Ford looked up from the innards of this ‘Roomba’ that he was fixing for the grandmother of the odd gopher manbaby (Soos, use his name now) to see his niece come careening in.
“Yes, how can I help you?”
Mabel beamed at him.
“How do you know that you’re still you?”
“Err…. Say again dear girl?”
Mabel gently pushed aside some of the tools and gears and other metal bits that were spread out on his desk, then less gently jumped up to sit on it, failing to ask permission to do so.
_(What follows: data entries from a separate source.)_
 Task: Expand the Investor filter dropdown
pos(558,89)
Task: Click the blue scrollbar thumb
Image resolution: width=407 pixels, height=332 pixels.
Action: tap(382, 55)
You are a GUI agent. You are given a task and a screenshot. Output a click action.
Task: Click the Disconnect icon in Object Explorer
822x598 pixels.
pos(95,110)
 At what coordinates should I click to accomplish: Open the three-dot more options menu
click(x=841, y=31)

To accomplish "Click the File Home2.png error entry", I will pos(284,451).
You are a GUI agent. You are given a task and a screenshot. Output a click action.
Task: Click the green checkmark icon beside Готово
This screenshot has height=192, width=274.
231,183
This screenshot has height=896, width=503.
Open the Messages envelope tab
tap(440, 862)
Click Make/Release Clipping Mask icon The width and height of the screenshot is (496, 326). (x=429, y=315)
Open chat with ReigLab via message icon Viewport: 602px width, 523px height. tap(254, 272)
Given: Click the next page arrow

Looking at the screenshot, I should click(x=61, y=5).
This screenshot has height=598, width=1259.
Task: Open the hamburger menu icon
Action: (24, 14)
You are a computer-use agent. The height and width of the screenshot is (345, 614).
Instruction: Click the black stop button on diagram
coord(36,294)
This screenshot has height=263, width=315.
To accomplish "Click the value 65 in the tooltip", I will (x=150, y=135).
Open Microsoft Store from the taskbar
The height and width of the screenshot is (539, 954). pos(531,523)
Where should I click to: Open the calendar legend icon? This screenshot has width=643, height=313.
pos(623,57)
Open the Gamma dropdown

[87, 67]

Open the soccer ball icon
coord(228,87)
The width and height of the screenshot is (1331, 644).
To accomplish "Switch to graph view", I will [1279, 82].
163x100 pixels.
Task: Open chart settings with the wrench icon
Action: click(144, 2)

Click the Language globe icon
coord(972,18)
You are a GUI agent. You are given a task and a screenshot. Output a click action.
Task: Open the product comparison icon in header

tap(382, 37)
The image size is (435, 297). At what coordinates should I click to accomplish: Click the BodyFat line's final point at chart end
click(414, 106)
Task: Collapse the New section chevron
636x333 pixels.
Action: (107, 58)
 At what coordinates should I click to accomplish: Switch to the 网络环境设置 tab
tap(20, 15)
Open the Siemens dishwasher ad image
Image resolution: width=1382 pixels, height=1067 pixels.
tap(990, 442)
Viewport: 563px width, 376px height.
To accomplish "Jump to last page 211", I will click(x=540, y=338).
“Okay so Sir Frillby of Cutietown-“
Ford opened his mouth to once again remind Mabel that the symbiote did not have a name or even a personality or separate identity, remembered the last fifteen times he tried to explain that and failed, and closed his mouth again.
“-how do you know he hasn’t absorbed your memories and you’re basically a recreation of yourself that thinks its you?”
“I… I hadn’t thought of that exactly.”
“Oooooh, how do you know where you end and Sir Frillby begins?”
“It doesn’t quite work like-“
“Grunkle Ford-“ Suddenly Mabel was standing up on the desk, the better to look dead into his eyes.
“Yes?” Ford asked weakly.
“Does Sir Frillby have to po-“
 “Mabel!”
The sound of his grandnephew upstairs was the sweetest thing Ford had heard all week.
“Coming Dipper!!” Mabel smiled sweetly at Ford again. “Can I come down and ask you more questions later?”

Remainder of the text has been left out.